Ich blickte zu Papa hinüber, der auch erstaunt zu sein schien. Dummerweise hatte sich Glücksfee ausgerechnet heute vorgenommen, brav zu sein, und sprang gehorsam und fehlerfrei alle Hindernisse. Dadurch, dass die Stute einen viel größeren Galoppsprung hatte als mein Pony, war sie drei Sekunden schneller.
»Jetzt hat der Affe auch noch gewonnen!«, zischte Melike erbost, während Ariane Freudentänze vollführte, als hätte ihr Pferd soeben den Großen Preis von Aachen gewonnen.
»Das war toll, ganz toll!« Überschwänglich klopfte sie ihrem Pferd den Hals. »Echt spitze!«
»Kein Problem.« Christian grinste überheblich in unsere Richtung, als wollte er sichergehen, dass wir jedes Wort mitkriegten.
»Dafür kriegst du einen dicken Kuss«, flötete Ariane vernehmlich und Melike machte ein Gesicht, als ob sie am liebsten gekotzt hätte.
Ich schwang mich in den Sattel und ritt zur Siegerehrung in die Halle. Innerlich kochte ich vor Zorn auf meinen Bruder. Es war total fies, wie er sich Melike gegenüber verhielt. Erst hatte er sich von ihr auf den Turnieren und im Stall helfen lassen und jetzt turtelte er so offensichtlich mit der blöden Ariane vor allen Leuten herum, dass es schon mehr als peinlich war!
»Du bist echt ein Arsch!«, fuhr ich Christian an, als ich Sirius neben ihn lenkte.
»Wieso?« Er blickte mich von oben herab an. »Bist du sauer, weil ich gewonnen habe?«
»Quatsch«, erwiderte ich. »Warum ziehst du hier so eine Schau mit Ariane ab?«
»Ich bin ja wohl mit niemandem verheiratet«, gab Christian spöttisch zurück. »Arianes Mutter hat mich gefragt, ob ich Glücksfee mal über den Parcours reiten kann.
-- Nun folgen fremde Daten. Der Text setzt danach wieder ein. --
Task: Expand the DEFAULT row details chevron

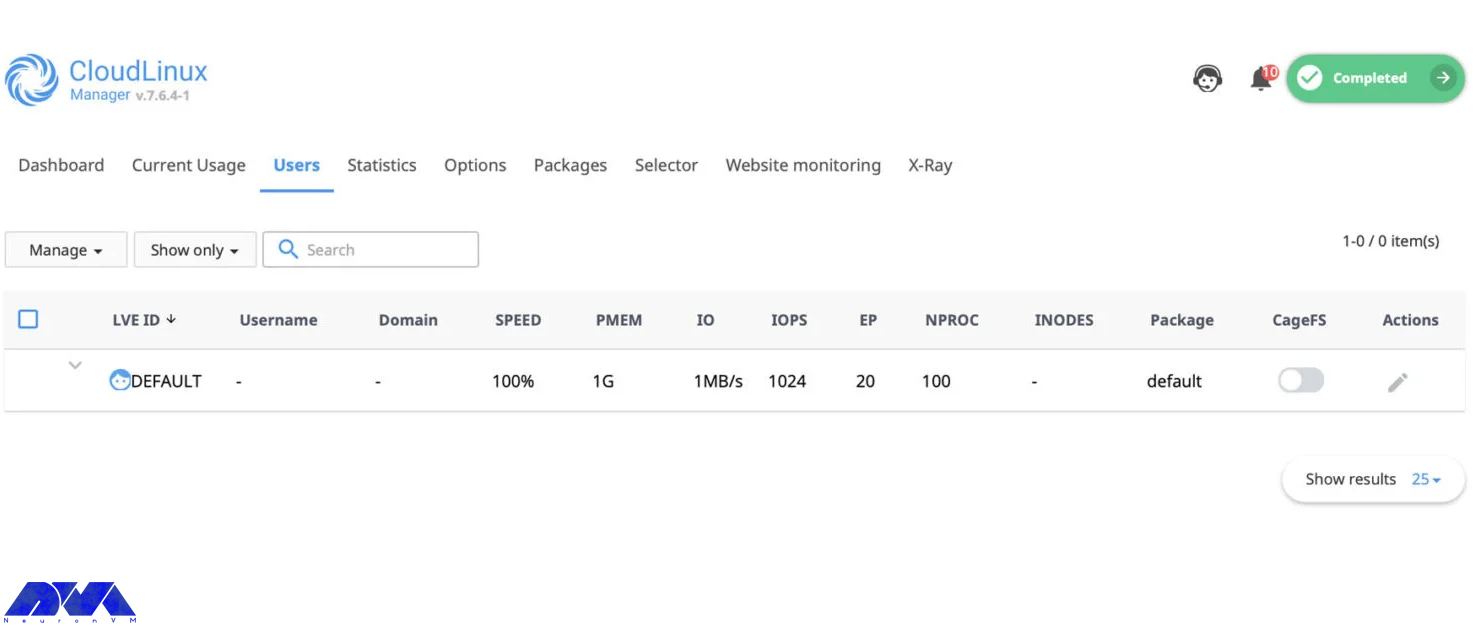Action: point(75,366)
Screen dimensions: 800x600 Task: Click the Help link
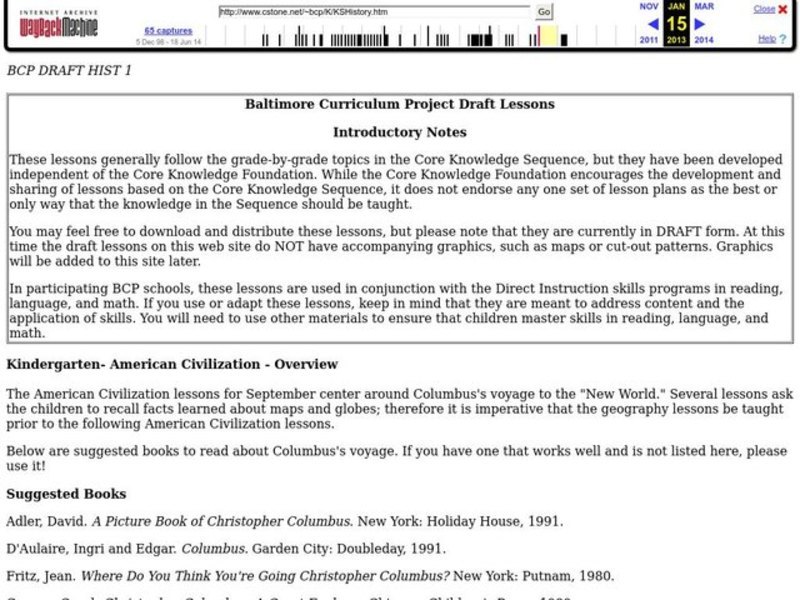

Das nennt man Kundenservice, Schwesterchen. Wir sind schließlich ein moderner Dienstleistungsbetrieb und Teicherts sind gute Kunden.«
Ich schnaubte verächtlich und setzte schon zu einer giftigen Bemerkung an, aber da begann die Siegerehrung.
Nach der Ehrenrunde beeilte ich mich, Sirius zu versorgen. Ich wollte Tim unbedingt meinen Fritzi zeigen.